** Start of Records to use **

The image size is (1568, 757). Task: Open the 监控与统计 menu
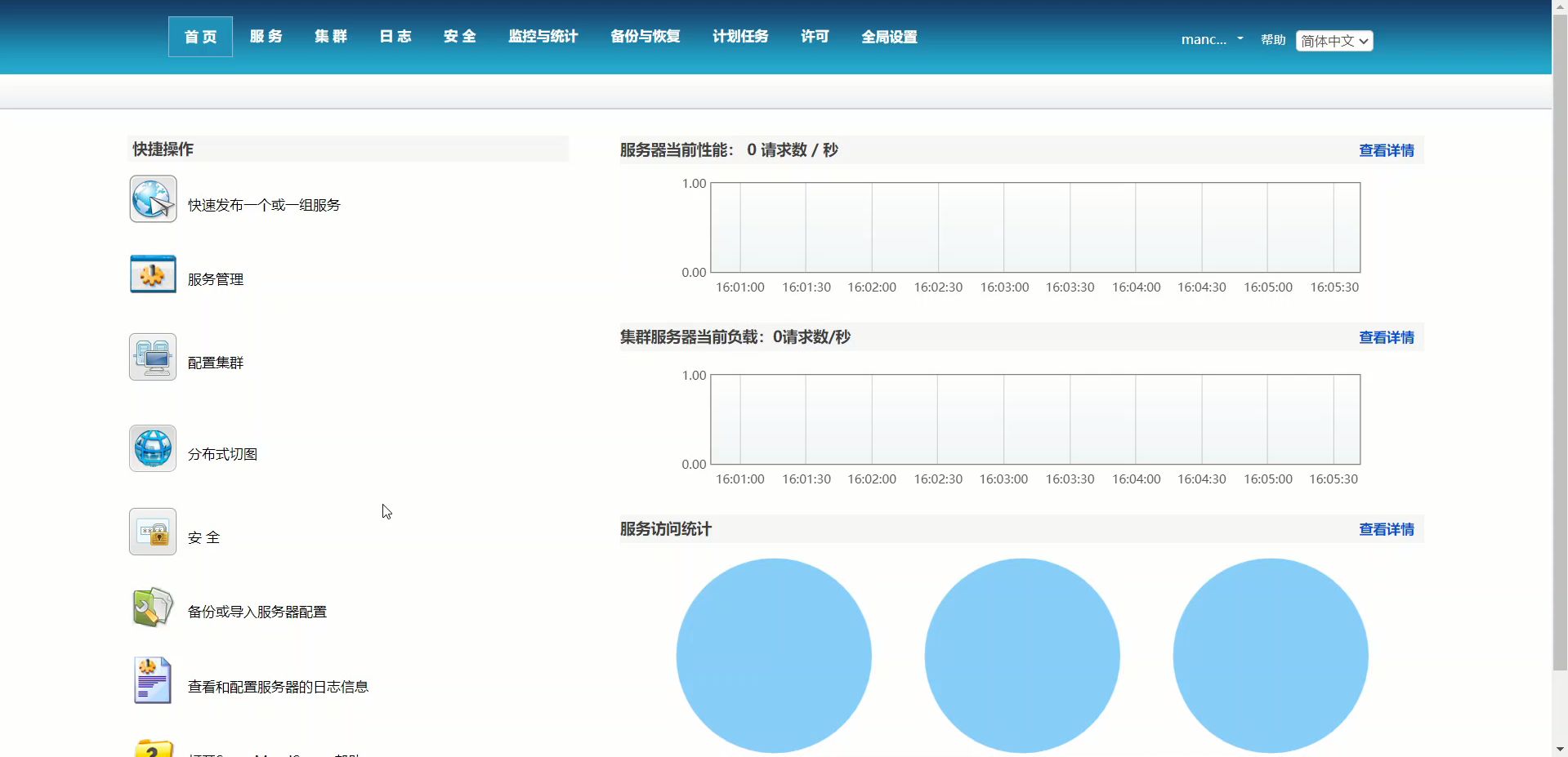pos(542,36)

** End of Records to use **
** Start of Records to use **

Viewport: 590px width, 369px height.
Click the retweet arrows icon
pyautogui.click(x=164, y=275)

** End of Records to use **
** Start of Records to use **

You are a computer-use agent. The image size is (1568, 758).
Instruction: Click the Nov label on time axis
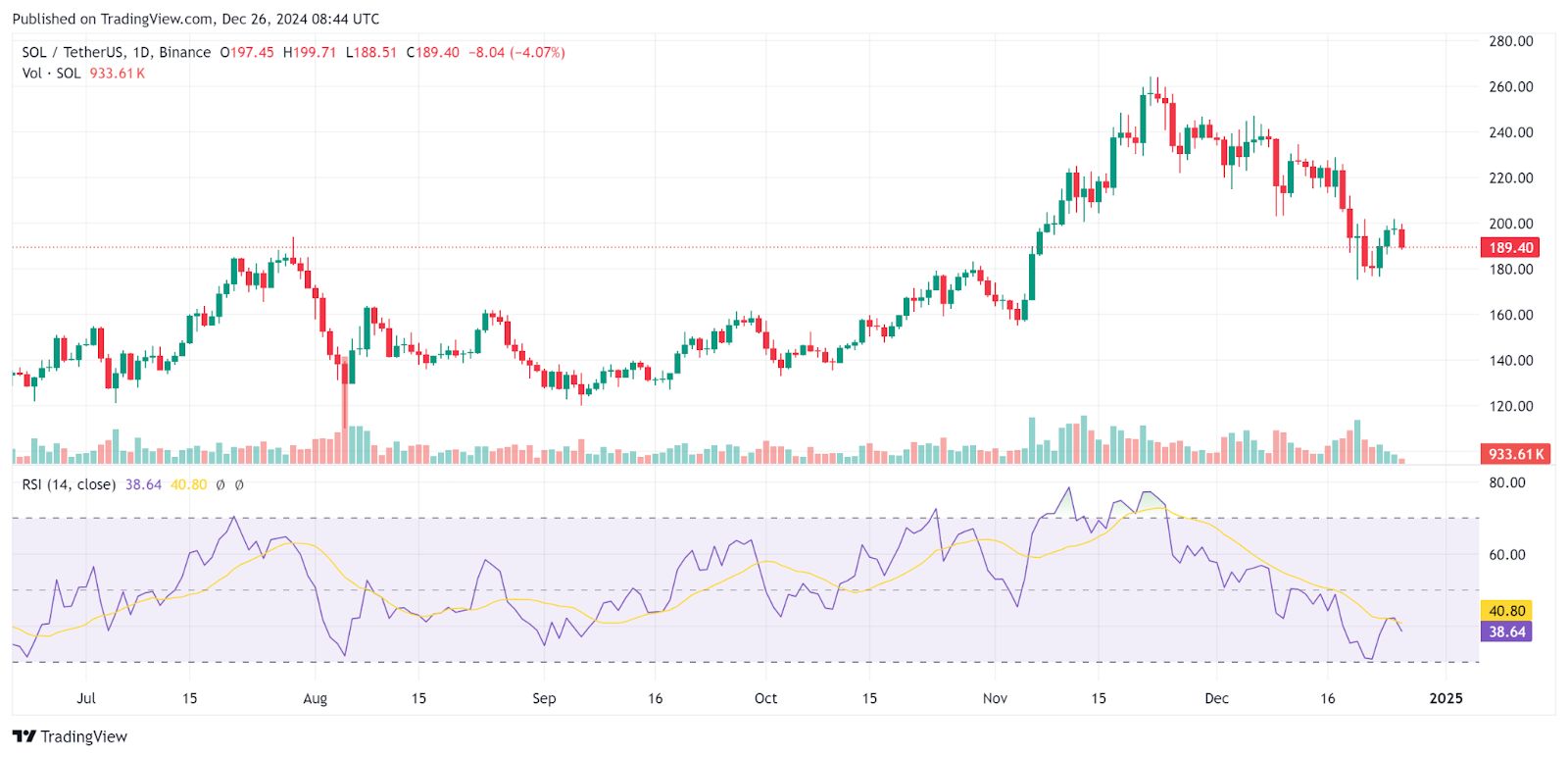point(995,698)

** End of Records to use **

Aim
Quote everything from the line with "The image size is (1568, 757)." down to the line with "pos(542,36)", word for word, and leave the pictures out.

Written solution
The image size is (1568, 757). Task: Open the 监控与统计 menu
pos(542,36)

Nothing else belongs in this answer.